## [Work to do]
1. Duplicate every one of the records that follow the squash forum thread, line for line, leaving out the pictures.
2. Pick up the forum thread on feeding squash to a sulcata after its final post and continue it.

## [Supplied text]
# Squash



## Nobody

My Sulcata seems to love squash.Anyway,would it be fine to feed my Sulcata squash once a week?
Thanks.


----------



## reptylefreek

I probably wouldn't do it once a week, most would say once a month. Depending on the size of the tort, if you really wanted to feed once a week you could do like a tablespoon or two. My sulcata also loves squash but i try to leave it as a treat, and I change it up. Pumpkin, butternut, acorn, yellow. Just my opinion


----------



## Nobody

reptylefreek said:


> I probably wouldn't do it once a week, most would say once a month. Depending on the size of the tort, if you really wanted to feed once a week you could do like a tablespoon or two. My sulcata also loves squash but i try to leave it as a treat, and I change it up. Pumpkin, butternut, acorn, yellow. Just my opinion




Actually,I just feed my Sulcata a tablespoon per feeding and so far,I only do it once a week.


----------



## reptylefreek

other people might beg to differ but I say that sounds alright. Maybe give it a break every once in awhile though. I think, if I'm not mistaken, that squash is still a fruit there for should be fed sparingly.


----------



## moswen

i have seen pictures of adult sulcatas going after a huge chunk of pumpkin... i grow pumpkins, and i did not know it was bad for them, i was planning on feeding my babies chunks of it in the fall, so should i wait till they're older and just give them like one pumpkin per season or something?


----------



## elegans

Have no fear of feeding squash! In the winter I feed hundreds of pounds of zucchini and yellow squash to my sulcatas as well as the rest of my torts weekly. I get it for free from some of my neighbor farmers. The animals love it and I have been doing this for 17 years with no ill effects. I serve it whole on top of pads of T & A or Orchard Grass, which ever is nicer at the time. Best wishes and no worries. Douglas


----------



## Scooter

I have a couple of questions about the squash. Do you cook it or give it to them raw? Also can it be frozen (both of mine are small and the whole thing would go bad before they get through it)?

## [Listed entries]
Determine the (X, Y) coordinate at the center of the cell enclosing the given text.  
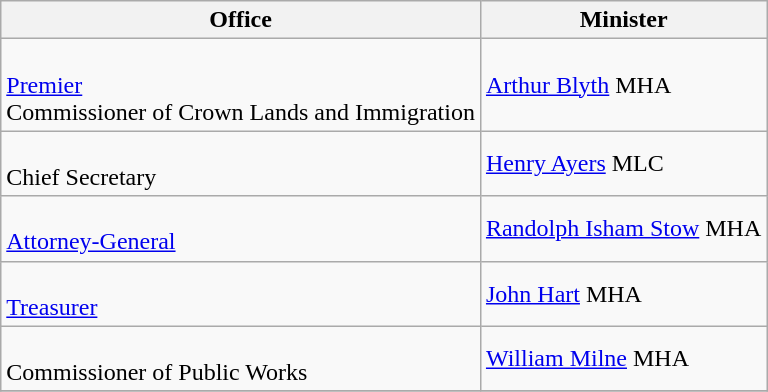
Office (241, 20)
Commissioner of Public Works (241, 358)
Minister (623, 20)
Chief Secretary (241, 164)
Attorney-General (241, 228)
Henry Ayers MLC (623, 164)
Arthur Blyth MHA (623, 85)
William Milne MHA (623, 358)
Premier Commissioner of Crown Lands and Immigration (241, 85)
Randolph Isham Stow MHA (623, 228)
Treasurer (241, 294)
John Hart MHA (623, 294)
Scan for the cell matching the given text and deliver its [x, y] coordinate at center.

## [Outputs in order]
1.
Determine the (X, Y) coordinate at the center of the cell enclosing the given text.  
Office (241, 20)
Commissioner of Public Works (241, 358)
Minister (623, 20)
Chief Secretary (241, 164)
Attorney-General (241, 228)
Henry Ayers MLC (623, 164)
Arthur Blyth MHA (623, 85)
William Milne MHA (623, 358)
Premier Commissioner of Crown Lands and Immigration (241, 85)
Randolph Isham Stow MHA (623, 228)
Treasurer (241, 294)
John Hart MHA (623, 294)
Scan for the cell matching the given text and deliver its [x, y] coordinate at center.

2.
----------



## Yvonne G

Like Douglas, I give my tortoises squash all the time. The softer squash like zucchini or yellow squash, you can just cut it so there's an edge for them to bite, no cooking required. But the harder squashes like acorn squash or banana squash have to be nuked for a couple minutes in the microwave to soften it a bit for them.


----------



## Annieski

I only have 1 Sulcata and she could never eat a whole squash in one sitting so I have always steamed it after it has been cut in pieces. After it is cooked--I bag it in the portions I want and then freeze the bags so they are ready for me to take out-defrost-and feed.
I do the same thing with the cactus pads but I don't freeze them---refridgeration is enough and they last for a couple of weeks.


----------



## snake_girl85

You can always grate the squash too. I always shred it for my Uromastyx as a salad topper


----------



## biglove4bigtorts

Winter squahes (acorn, butternut, spahgetti...) are the most nutritious. They are high in water and fiber and while not as nutrient dense as other foods, they are ok as daily inclusion in the meals of any herbivorous reptile. Yellow squash, zuccini, and cucumbers have less nurtrition than winter squashe, but can be fed without worry, just as long as they aren't being used in exclusion of other, more nutrient dense foods. Winter squashes also don't have a terrible calcium to phosphorus ratio, like some other fruits and aren't as likely to cause loose stools, like melons can. Take a look at the Melissa Kaplan iguana diet for a good list of edible plants, fruits, and vegetables. There are also nutritional tables for some plants. Do keep in mind that grassland torts need more grasses and less of the foods given to iguanas, but it is a good basis for considering store-bought and commonly available items. I would include as much varitey as I could within the limits of what is good for the tortoise. I never use anything for feeding exclusiveley and I think that plants like kale, collard, watercress, turnip greens, mustard greens, and dandelion greens are the main players in a herbivorous reptiles' diet. I also like to include white mulberry leaves, grape leaves, fig leaves and fruit, green briar, chickory, plantain, colver flowers, squash blossoms, berries, figs, cactus fruits and pads, parsnips, wood violets, nasturtiums, dandelion and chickory flowers, portulacca flowers, marigold flowers, pansies, mango, yucca root, sweet potato, grapes, and many other items I can harvest seasonally or buy in the better stocked grocery stores. I grate things, rather than cook them, as cooking concentrates some nutritents and eliminates or reduces others. These are items I plan to feed my manouria, but again I wouldn't feed a grassland tortoise on those things, whithout a 75% ration of grasses as the foundation of the diet. Just some things to consider.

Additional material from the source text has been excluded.